Closed neolunar7 closed 4 years ago
I'm not clear on what you mean by "check the connection". Is there something specific you're trying to do that's not working? Are you seeing any errors? etc.
No, not a problem like that. I have another cluster with 1 master and 0 slave. The cluster I set up with flintrock has 1 master and 4 slaves. However, the speed seems almost the same, so I want to check whether the slave nodes are working. Did I make myself clear enough ? Thanks.
I'm not sure what you mean by "the speed seems the same". But if you navigate to the "Executors" tab in the Spark web UI and see all the cluster nodes in there, then the cluster is working fine.
The speed of any job can be influenced by a million factors. If a larger cluster isn't making your job run faster, then it may be that your data isn't partitioned sufficiently, or that the data is small enough that the cluster overhead overshadows any actual data processing, or that your calculation cannot be distributed across the cluster, etc.
I'll check on that, thanks. One more thing, from README, you only specified spark-submit, but will spark-shell work the same?

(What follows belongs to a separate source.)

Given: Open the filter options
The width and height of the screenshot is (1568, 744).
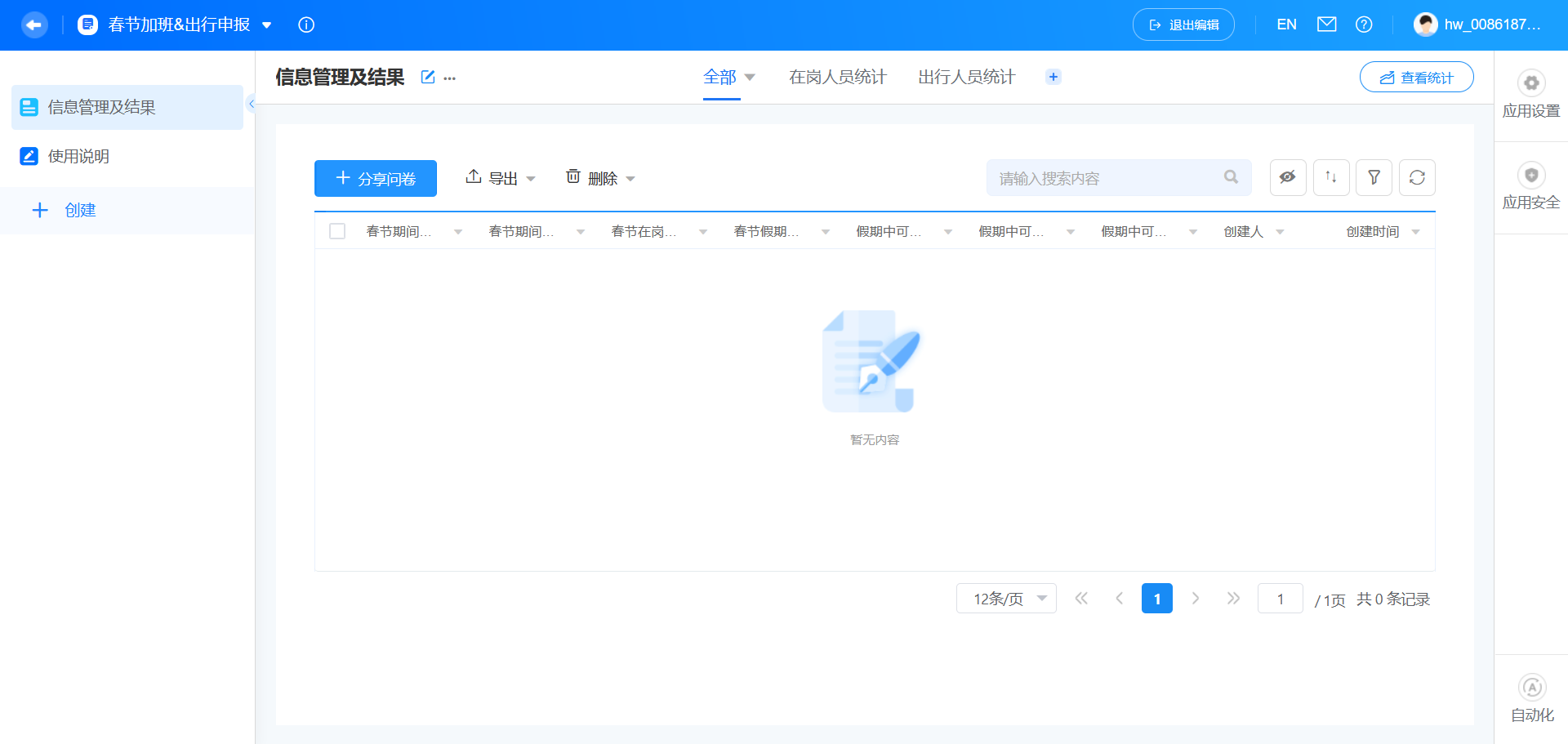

If you're referring to the --packages
option, then yes, spark-submit
and spark-shell
take the same options.
If you have an actual issue with your cluster that you think is related to Flintrock, feel free to open a new issue or update this one. I will reopen it.
I used flintrock to setup spark ec2 cluster, but I have no idea how to check the connection between the master node and the slave nodes are properly set. Checking conf files of hadoop and spark, master and slaves files seems to identify the ec2 instances. Then, does the spark-defaults.conf file not matter? I added spark.jars.packages and spark.hadoop.fs.s3a.impl to make use of S3 file system, but for other settings, I have no idea.